If AcraServer/AcraTranslator are complaining about inability to find a key for some client ID or zone ID, but you remember that the keys were generated successfully and should be stored in Redis, you may try to double check their existence:

  • Use acra-keys list to list all keys
  • Use acra-keys read to get information about the particular key
  • Run redis-cli --scan --pattern '*' to list what is stored in Redis, if the client/zone ID exists, it will appear in the output (most likely with some suffix in the “file” name)

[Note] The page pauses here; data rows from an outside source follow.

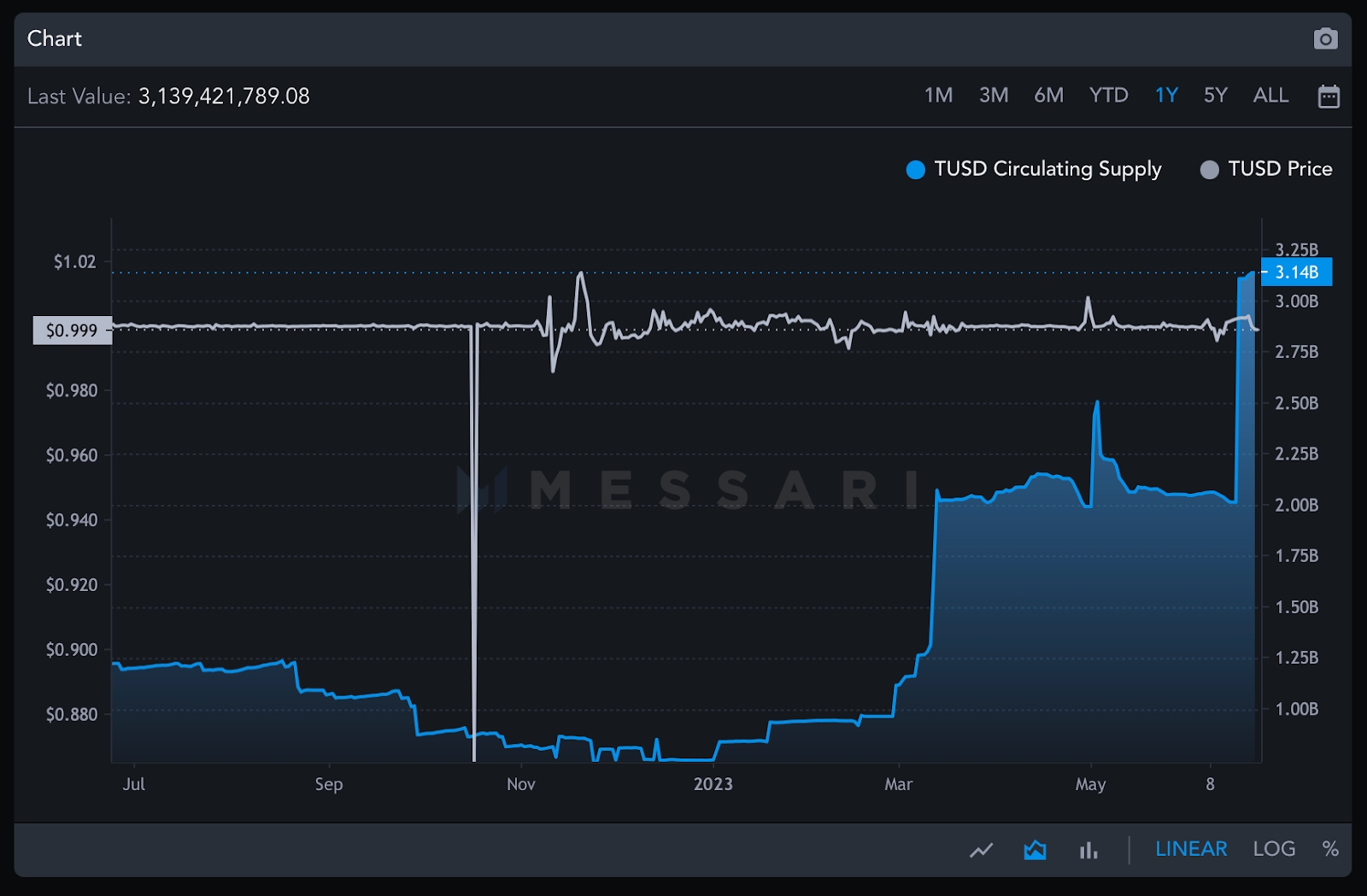Choose the 5Y time range
The image size is (1367, 896).
pyautogui.click(x=1216, y=95)
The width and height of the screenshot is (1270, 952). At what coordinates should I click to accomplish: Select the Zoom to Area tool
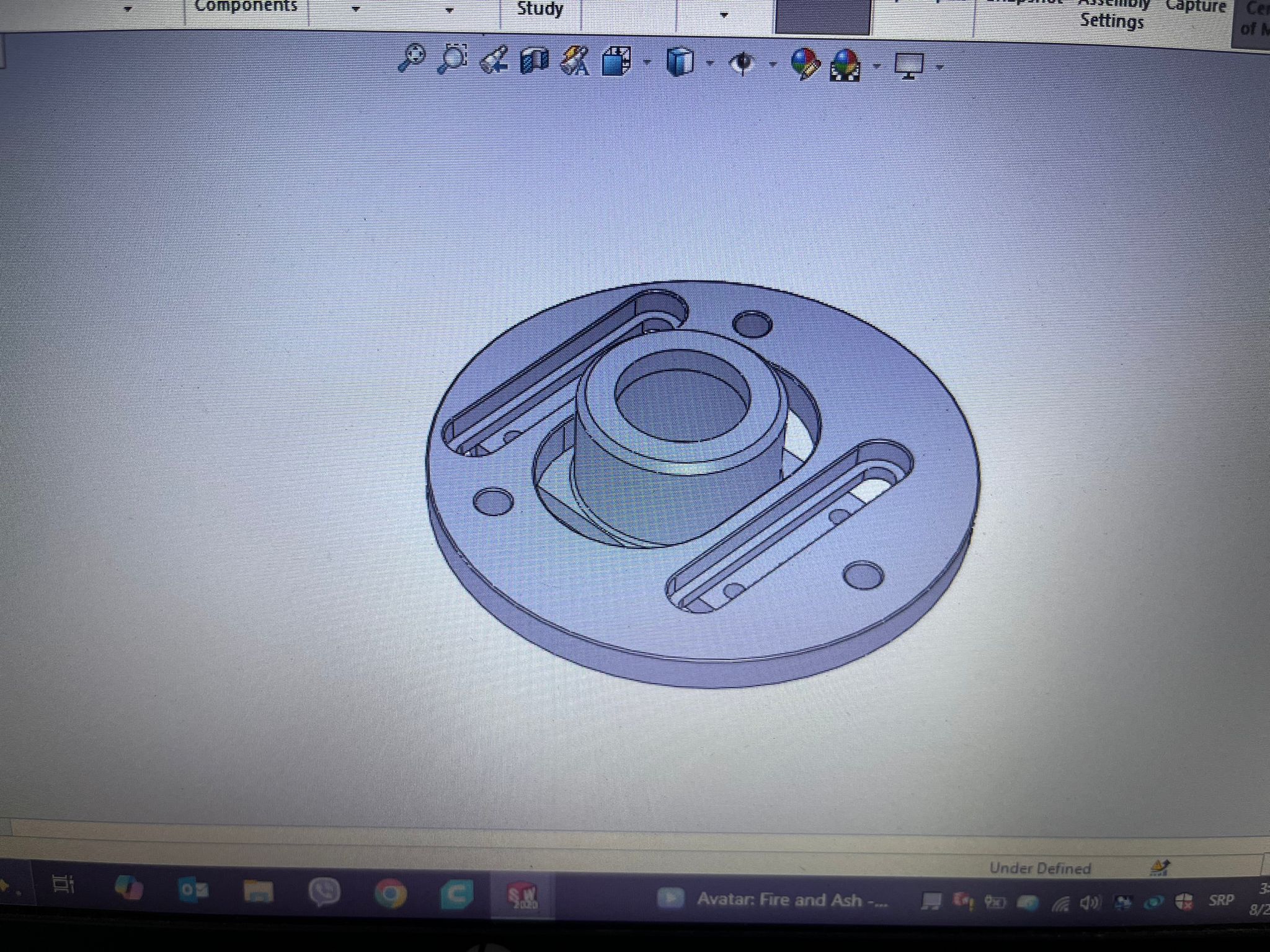pos(453,60)
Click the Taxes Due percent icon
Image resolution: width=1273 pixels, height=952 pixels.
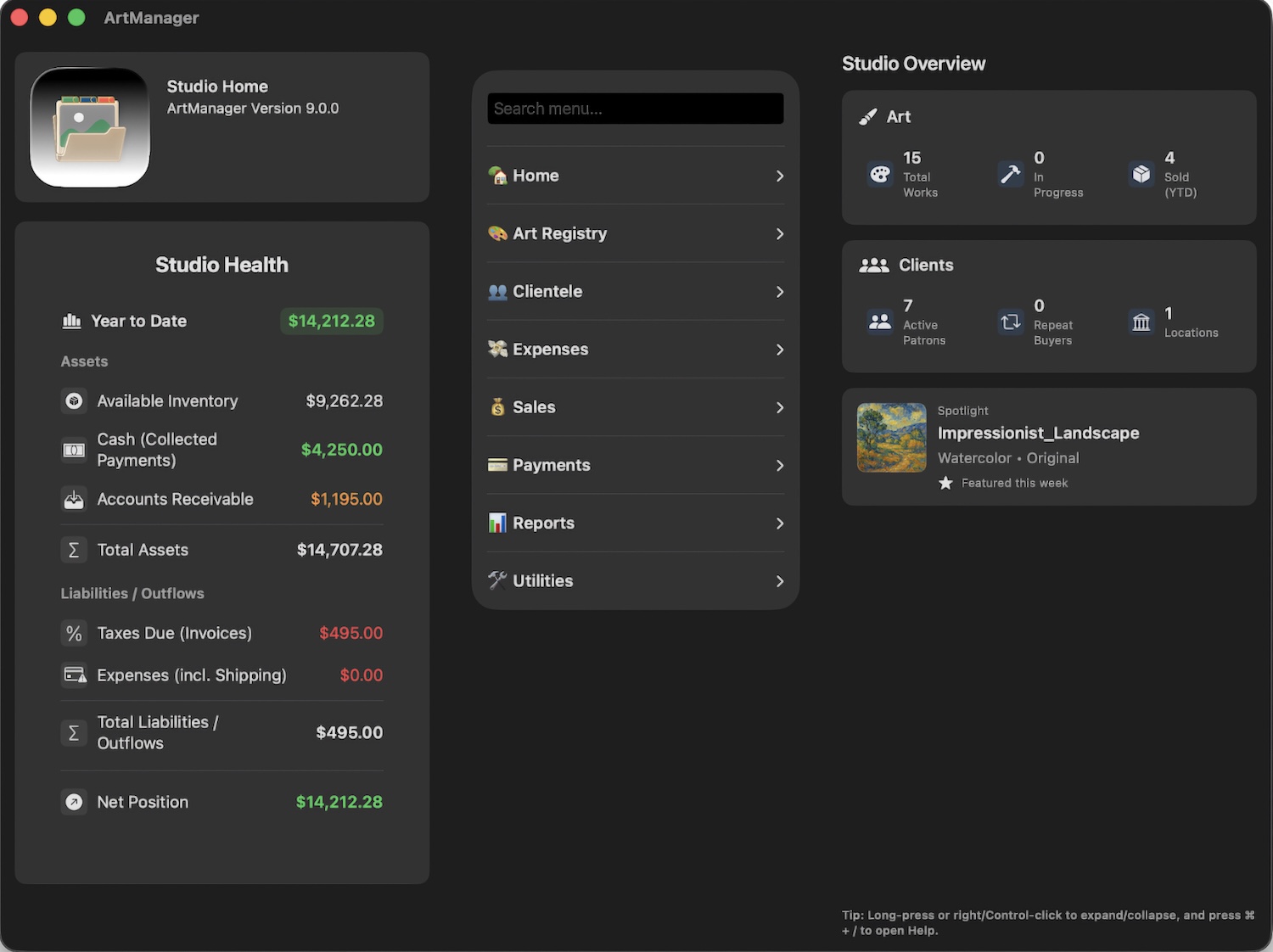[x=74, y=634]

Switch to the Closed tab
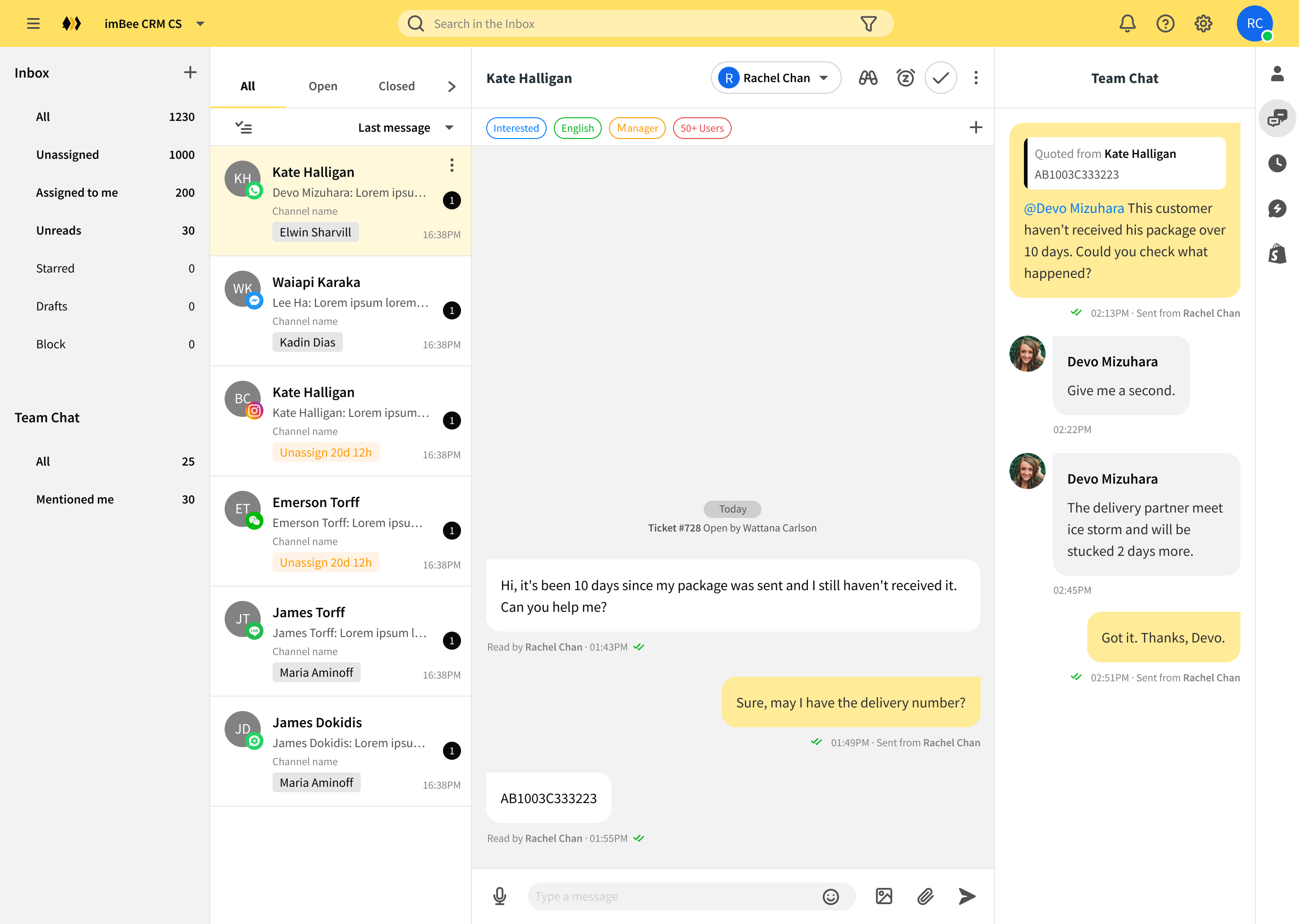[x=396, y=86]
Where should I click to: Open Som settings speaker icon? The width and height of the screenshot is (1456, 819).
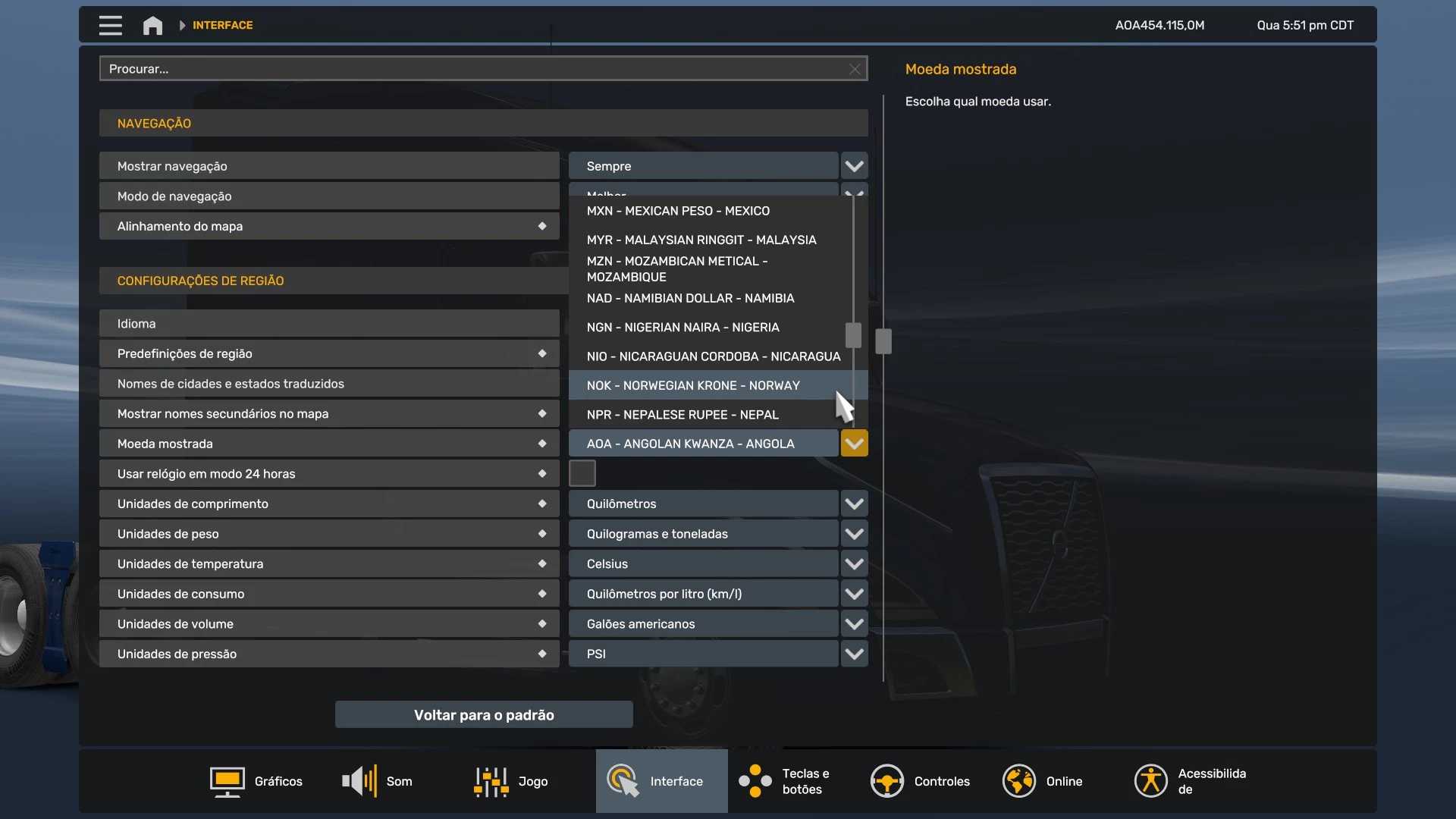point(359,781)
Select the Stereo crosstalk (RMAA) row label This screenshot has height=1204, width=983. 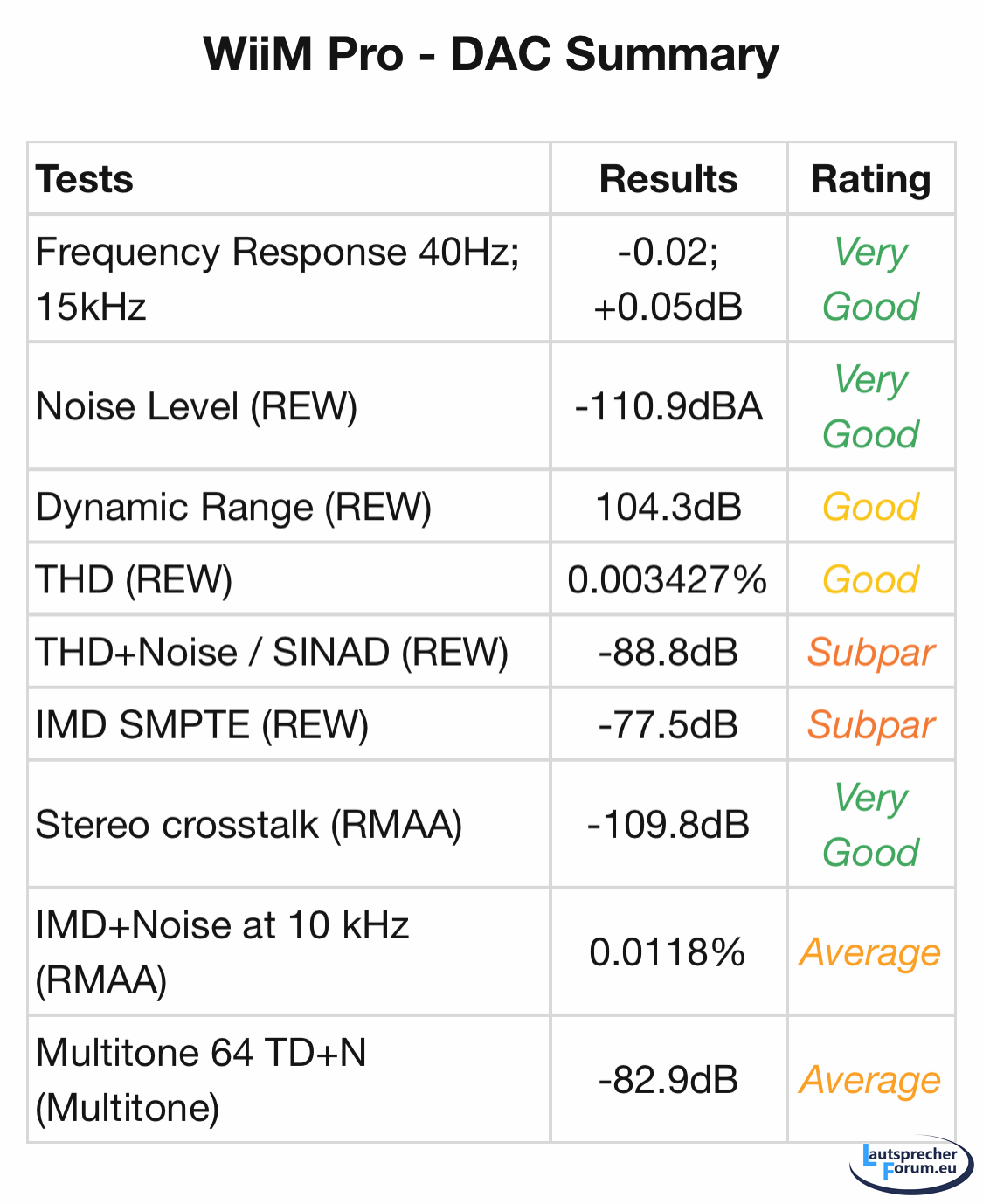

BTW, first two commands work with the usual filesystem keystore as well, just omit the --redis_host_port flag.

PostgreSQL #

Acra’s custom errors in transactions #

There is one pitfall with response_on_fail: error option if you use transactions in Postgres. The state of a transaction is stored on the database side and is changed in case of an error. When the state is changed, COMMIT statement does a rollback:

test=# BEGIN;
BEGIN
test=*# SELECT 1/0;
ERROR:  division by zero
test=!# COMMIT;
ROLLBACK

The way Acra works is by intercepting and changing packets between a user and a database. Therefore, if there is a decryption error, it happens purely on the Acra side. The latter sends an error packet to the user instead of a data row. But unfortunately, it cannot and doesn’t change the state of the database:

test=# BEGIN;
BEGIN
test=*# SELECT data FROM testtable;
ERROR:  encoding error in column "data"
test=# COMMIT;
COMMIT

Though most of the db-drivers do an explicit ROLLBACK in case of an error, so it should not be a problem.

PostgreSQL data types #

AcraServer only supports storing AcraStructs/AcraBlocks in bytea column types and supports 3 types of binary data encoding from PostgreSQL: hex, escape, and binary (when client libraries use extended query protocol with the binary format).